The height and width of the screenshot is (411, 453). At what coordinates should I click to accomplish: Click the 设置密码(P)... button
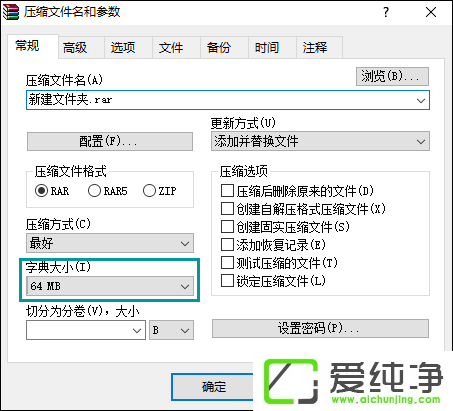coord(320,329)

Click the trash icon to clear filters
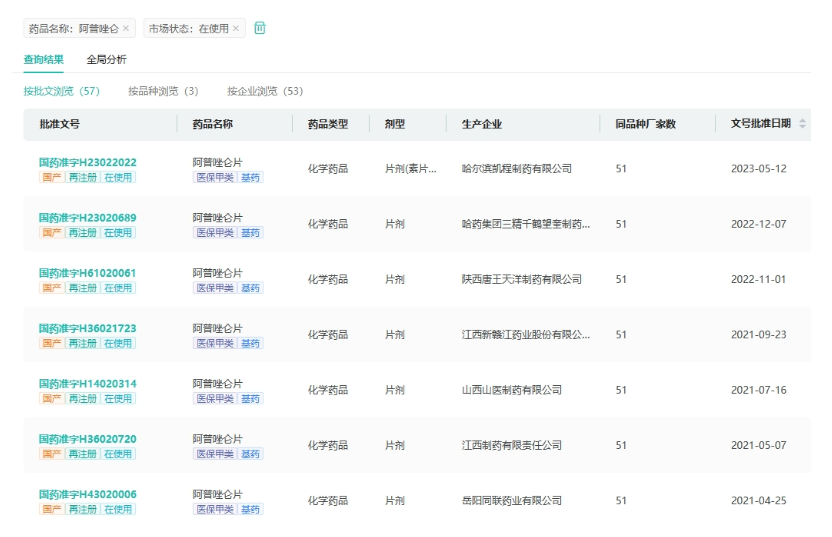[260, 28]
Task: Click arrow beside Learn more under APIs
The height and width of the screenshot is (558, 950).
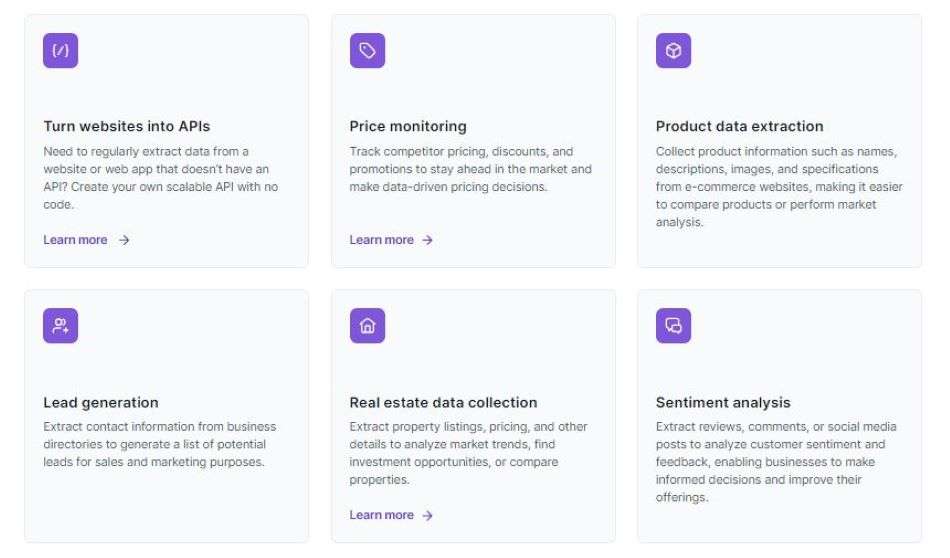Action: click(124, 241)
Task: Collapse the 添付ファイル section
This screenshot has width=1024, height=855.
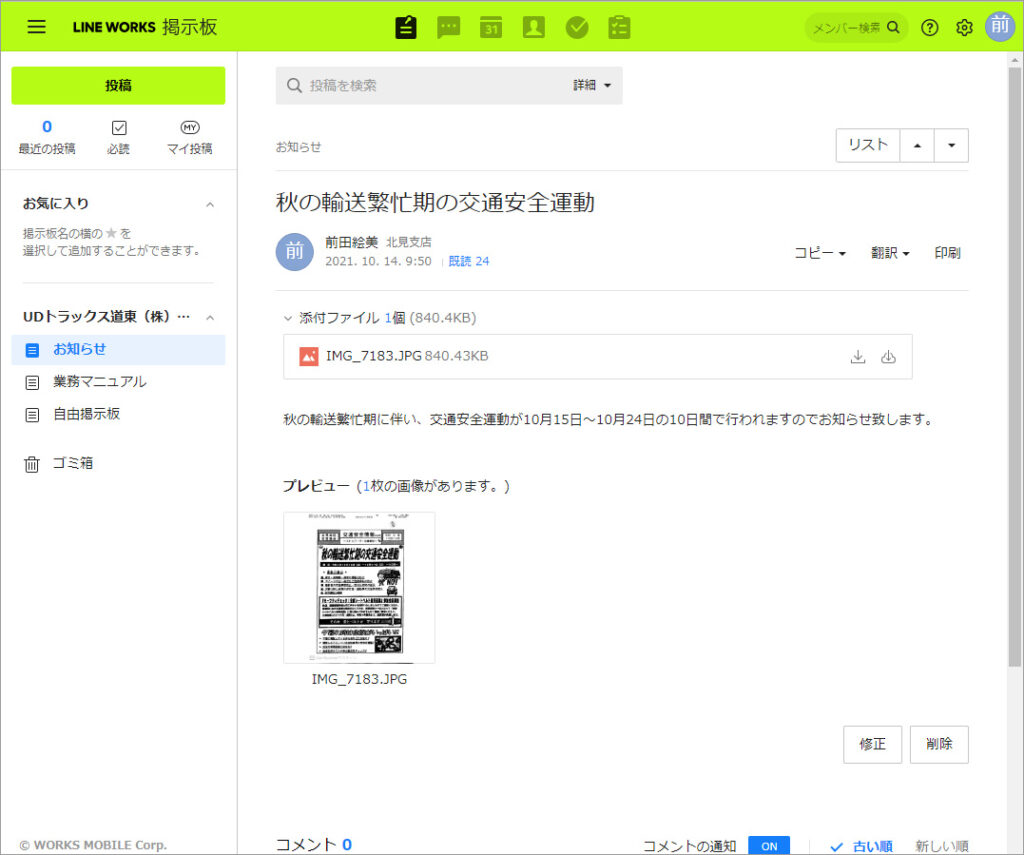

---*---

* [Exercise prompt]: Put the material above into a numbered list with one line per item. Skip the blank lines and leave out the pictures.

* [Completed task]:
1. The height and width of the screenshot is (411, 453). At what coordinates should I click to accomplish: Click the 设置密码(P)... button
2. coord(320,329)
3. Click the trash icon to clear filters
4. [260, 28]
5. Task: Click arrow beside Learn more under APIs
6. The height and width of the screenshot is (558, 950).
7. Action: click(124, 241)
8. Task: Collapse the 添付ファイル section
9. This screenshot has width=1024, height=855.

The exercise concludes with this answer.